Блерте испуганно вздрагивала: трость оставляла жуткие синяки. Но била бабушка редко. Чаще вздыхала: «Пряха из тебя, как из гуся королева», брала веретено, показывала, как надо. Нитка, тонкая и прочная, бежала меж ее скрюченными пальцами, тяжелело веретено, обрастало шерстяным брюшком.
Клубки копились в глубокой корзине, и зимой бабушка с Блерте вязали на продажу паутинки-шали и толстые пушистые платки.
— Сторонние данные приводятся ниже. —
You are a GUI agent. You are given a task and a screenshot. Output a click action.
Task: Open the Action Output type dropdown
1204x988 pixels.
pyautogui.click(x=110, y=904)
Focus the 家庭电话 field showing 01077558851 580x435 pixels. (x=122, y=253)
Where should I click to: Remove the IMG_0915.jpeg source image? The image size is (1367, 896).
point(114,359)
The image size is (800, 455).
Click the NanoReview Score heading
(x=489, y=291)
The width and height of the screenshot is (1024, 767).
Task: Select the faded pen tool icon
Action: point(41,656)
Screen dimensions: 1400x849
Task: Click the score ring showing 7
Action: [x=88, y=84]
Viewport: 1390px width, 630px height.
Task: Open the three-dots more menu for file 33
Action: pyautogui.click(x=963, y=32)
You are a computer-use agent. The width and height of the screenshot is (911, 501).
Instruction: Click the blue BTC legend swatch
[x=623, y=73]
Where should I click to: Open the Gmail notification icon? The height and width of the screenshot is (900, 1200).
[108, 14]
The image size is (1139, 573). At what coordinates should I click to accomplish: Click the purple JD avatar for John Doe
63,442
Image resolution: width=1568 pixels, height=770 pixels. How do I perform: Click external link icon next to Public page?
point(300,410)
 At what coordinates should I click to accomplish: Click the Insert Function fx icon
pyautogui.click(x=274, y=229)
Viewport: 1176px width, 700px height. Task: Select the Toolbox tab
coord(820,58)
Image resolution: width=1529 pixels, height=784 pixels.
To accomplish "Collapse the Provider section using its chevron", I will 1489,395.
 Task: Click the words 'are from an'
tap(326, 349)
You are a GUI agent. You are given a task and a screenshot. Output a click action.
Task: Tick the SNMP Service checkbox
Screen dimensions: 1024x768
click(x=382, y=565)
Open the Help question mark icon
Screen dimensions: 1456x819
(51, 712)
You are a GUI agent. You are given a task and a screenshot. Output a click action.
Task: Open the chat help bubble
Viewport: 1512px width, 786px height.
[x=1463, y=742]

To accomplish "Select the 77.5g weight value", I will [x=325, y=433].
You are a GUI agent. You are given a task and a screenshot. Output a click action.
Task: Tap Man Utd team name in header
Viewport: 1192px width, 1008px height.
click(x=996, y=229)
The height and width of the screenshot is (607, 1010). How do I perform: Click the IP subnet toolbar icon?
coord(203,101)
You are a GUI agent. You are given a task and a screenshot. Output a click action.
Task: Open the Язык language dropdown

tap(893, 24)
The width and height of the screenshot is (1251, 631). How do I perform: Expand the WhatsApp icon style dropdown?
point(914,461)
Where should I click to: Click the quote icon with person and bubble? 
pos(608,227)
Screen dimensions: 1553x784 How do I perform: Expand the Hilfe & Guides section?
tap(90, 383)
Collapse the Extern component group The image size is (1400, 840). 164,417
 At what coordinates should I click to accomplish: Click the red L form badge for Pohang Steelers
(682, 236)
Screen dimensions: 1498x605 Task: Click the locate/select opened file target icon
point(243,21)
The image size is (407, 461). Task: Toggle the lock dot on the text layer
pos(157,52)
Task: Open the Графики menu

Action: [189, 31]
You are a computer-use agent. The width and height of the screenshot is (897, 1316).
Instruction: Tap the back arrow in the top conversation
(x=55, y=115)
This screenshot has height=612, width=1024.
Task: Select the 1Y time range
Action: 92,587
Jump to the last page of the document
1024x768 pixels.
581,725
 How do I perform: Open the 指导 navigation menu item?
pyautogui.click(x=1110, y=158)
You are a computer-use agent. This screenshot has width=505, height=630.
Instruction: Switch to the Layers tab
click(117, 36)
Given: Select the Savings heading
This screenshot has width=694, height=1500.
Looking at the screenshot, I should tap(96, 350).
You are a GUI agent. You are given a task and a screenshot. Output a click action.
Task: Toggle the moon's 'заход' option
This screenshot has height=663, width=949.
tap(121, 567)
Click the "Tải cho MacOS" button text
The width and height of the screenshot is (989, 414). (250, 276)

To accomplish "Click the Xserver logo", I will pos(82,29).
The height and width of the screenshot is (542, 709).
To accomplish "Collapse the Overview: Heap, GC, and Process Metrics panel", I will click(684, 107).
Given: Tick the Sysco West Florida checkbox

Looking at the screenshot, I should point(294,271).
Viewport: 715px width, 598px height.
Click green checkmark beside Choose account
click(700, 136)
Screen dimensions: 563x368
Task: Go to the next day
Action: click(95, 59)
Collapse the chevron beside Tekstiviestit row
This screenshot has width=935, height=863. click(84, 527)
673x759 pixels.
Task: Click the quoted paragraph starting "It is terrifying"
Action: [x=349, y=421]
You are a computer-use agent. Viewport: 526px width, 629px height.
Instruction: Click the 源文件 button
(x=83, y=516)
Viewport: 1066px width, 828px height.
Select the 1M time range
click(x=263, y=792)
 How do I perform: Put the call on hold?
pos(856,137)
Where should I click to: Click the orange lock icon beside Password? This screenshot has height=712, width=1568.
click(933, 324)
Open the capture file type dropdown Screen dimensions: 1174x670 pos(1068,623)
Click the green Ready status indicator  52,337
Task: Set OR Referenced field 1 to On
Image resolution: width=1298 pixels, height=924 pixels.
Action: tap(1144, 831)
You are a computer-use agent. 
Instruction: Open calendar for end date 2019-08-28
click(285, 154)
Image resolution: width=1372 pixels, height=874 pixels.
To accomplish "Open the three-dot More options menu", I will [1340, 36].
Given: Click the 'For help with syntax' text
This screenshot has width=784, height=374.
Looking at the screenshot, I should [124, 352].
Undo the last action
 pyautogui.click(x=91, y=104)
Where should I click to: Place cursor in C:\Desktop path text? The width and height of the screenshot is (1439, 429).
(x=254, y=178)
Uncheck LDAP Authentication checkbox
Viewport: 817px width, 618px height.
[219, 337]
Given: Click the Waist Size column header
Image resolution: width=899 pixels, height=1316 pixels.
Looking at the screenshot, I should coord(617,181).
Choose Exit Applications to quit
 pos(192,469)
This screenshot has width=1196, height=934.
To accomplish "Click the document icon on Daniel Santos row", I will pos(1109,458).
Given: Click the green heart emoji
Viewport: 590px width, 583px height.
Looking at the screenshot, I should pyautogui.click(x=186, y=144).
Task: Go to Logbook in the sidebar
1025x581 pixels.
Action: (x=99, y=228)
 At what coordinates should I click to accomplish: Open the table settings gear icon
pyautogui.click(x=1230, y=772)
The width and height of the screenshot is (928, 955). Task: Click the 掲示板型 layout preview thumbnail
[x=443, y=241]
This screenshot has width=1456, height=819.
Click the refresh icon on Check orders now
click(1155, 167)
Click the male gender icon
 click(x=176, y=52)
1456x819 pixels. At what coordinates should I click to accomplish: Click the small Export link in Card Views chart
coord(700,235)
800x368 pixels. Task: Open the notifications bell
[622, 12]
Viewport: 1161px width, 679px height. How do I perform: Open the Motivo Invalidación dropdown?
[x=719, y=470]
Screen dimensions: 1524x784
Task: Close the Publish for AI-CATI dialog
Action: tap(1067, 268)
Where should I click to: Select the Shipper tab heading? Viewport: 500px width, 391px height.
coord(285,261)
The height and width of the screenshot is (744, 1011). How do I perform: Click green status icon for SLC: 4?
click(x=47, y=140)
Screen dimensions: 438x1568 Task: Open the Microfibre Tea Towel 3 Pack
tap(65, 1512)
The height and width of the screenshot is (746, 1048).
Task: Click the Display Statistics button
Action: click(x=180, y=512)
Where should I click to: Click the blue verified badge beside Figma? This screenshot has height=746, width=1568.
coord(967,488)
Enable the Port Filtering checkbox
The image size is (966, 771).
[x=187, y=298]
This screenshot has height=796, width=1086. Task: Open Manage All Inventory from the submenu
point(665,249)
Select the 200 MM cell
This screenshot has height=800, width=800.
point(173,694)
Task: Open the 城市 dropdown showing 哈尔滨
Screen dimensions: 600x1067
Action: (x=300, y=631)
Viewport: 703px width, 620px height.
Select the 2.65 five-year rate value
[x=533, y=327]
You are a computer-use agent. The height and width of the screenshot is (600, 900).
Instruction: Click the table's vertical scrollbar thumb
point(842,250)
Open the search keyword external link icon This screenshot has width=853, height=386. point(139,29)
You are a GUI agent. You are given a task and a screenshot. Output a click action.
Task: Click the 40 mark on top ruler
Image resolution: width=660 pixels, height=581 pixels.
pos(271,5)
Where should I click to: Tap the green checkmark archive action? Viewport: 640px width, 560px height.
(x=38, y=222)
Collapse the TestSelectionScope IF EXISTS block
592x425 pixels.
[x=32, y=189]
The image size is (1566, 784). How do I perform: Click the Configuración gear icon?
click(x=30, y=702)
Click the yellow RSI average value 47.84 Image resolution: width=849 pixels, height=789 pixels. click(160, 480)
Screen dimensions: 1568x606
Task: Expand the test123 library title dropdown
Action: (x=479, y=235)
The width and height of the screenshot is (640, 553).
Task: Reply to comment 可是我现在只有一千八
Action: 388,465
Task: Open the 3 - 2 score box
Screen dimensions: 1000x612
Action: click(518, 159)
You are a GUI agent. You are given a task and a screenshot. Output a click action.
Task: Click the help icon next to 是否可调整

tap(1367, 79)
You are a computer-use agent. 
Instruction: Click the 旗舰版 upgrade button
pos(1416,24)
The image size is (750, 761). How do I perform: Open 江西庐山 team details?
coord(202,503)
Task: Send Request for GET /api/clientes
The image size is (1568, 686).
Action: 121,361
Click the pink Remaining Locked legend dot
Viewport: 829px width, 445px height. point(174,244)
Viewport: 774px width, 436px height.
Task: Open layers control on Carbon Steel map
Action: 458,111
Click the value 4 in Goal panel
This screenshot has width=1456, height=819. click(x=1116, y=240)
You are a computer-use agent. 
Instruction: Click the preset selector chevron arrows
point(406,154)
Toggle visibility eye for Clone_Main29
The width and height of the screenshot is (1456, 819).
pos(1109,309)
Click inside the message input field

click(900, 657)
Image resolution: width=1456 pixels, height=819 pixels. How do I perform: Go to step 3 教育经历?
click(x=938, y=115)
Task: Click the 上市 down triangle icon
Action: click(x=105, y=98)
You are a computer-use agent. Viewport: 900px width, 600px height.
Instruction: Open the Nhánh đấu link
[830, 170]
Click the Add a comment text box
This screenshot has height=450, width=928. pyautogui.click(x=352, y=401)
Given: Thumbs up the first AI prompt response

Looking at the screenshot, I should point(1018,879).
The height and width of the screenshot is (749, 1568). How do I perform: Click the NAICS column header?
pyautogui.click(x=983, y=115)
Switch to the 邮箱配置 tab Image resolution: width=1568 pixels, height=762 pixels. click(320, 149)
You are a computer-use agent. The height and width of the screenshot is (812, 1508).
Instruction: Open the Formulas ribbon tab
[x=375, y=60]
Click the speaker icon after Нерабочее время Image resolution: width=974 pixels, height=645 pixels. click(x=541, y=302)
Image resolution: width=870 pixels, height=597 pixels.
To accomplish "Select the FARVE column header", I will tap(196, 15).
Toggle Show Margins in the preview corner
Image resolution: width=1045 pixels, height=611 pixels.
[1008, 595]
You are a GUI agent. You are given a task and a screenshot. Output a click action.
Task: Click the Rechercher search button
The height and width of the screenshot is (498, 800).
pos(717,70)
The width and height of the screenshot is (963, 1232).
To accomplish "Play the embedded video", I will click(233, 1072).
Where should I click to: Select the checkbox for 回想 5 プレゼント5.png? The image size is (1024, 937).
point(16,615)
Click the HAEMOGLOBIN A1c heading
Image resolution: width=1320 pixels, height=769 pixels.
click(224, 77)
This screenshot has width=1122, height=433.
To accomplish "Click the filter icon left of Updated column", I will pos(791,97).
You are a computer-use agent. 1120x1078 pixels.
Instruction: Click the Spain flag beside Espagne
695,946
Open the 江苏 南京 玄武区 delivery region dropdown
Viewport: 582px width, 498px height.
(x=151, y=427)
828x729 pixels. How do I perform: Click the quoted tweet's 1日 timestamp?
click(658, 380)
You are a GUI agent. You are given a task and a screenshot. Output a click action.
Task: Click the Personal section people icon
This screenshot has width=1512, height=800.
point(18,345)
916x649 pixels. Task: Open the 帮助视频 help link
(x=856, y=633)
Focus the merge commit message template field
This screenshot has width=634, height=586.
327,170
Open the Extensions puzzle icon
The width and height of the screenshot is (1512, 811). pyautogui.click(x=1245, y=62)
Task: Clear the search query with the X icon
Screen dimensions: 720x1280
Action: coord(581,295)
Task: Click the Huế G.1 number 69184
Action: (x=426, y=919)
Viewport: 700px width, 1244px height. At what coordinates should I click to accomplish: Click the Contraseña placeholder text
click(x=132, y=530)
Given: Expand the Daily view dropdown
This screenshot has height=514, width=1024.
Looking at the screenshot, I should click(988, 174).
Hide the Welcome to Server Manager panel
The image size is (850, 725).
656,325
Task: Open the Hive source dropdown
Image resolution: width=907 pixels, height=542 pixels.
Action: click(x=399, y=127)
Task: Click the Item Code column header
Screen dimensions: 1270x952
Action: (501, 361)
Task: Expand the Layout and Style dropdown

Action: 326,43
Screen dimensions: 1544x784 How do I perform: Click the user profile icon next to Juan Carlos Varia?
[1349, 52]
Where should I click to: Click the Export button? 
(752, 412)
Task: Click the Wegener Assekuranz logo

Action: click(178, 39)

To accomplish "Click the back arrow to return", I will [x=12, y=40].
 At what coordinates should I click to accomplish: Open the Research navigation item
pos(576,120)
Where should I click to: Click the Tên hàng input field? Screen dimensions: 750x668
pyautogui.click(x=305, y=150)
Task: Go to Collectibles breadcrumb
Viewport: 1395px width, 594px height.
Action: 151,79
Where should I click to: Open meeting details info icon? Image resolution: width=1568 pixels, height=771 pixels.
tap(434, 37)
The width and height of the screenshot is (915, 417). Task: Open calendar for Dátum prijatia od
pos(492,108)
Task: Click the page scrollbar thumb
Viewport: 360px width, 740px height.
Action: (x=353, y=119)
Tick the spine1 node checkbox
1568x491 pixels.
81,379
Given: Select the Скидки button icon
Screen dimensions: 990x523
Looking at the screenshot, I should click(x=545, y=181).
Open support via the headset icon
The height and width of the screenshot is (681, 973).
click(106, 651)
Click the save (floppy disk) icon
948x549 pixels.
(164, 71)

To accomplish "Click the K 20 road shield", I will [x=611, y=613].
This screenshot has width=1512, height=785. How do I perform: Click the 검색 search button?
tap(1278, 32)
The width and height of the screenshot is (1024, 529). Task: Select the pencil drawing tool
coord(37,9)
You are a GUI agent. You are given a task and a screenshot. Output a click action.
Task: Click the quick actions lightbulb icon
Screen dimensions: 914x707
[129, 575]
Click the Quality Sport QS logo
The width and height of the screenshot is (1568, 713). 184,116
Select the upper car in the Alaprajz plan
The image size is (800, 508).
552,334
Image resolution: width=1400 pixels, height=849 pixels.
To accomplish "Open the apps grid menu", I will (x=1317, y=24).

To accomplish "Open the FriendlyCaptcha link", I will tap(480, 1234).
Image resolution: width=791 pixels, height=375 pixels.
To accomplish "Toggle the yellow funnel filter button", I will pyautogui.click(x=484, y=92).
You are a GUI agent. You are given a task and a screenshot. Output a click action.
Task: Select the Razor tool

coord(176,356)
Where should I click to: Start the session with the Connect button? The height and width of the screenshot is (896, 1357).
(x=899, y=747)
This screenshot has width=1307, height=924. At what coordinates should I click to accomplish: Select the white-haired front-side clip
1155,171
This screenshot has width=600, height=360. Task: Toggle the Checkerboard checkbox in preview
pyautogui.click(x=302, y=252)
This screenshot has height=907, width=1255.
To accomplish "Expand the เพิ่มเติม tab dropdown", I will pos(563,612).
Валил снег, окна запотевали, покрывались затейливыми бело-голубыми узорами, и такие же узоры вывязывала бабушка, ракушки, виноградные гроздья, столбики, цепочки, завитушки. Возились в кормушке свиристели, стекленела река, и Блерте отвлекалась, поглядывая на метель, и сразу путался узор, убегали непослушные петли, и вместо ажурных листьев и цветков выходили кривые, нелепые птичьи лапы, рваные паучьи сети, спутанные силки. Снежинки стучали в окошко, звали на прогулку. Блерте хваталась за платок и полушубок.
— Куда? — тихо говорила бабушка из своего кресла, и внучка замирала.
— Погулять.
— Гуляют праздный да ленивый, — чеканила бабушка.
Вставала и, всем весом опираясь на трость, хромала к окну.
— Горох не дроблен, насыпки не дошиты, а будет мало — спроси, я тебе еще работу сыщу.
И вечным, нескончаемым делом была стряпня. Вёдро ли, дождь, сжигают ли соломенное чучело или завивают березки, удел Блерте один — сковородки да котелки. Куда тебе гулять, дуреха, без тебя обойдутся. Так и состаришься здесь, на закопченной, темной кухне, так и умрешь с ножом в руке, с морковным соком под ногтями, с запахом лука и лаврового листа в волосах. Тоска, тоска. Ползли по стенам трещины, тёк рукомойник, смотрела открытым ртом солонка-свинья. Паутина оплетала углы, сколько ни выметай, на другой день появлялась снова.
Вот и сейчас на толстой белой нитке деловито спускался паук. Это к письму, подумала Блерте, вздрогнув, непременно к письму. Она была суеверна и боялась всего — полной луны, могильной косточки, пауков с крестом на спине, черных кошек и камушков с дыркой, во всем ей чудилось присутствие неведомых злых сил.
Еще и соль просыпала. Ой, что за вести будут?
— Как управишься, в лес иди, спасицвета набери, — проговорила бабушка, допив кофе. — Наши-то пучки совсем за зиму прохудились.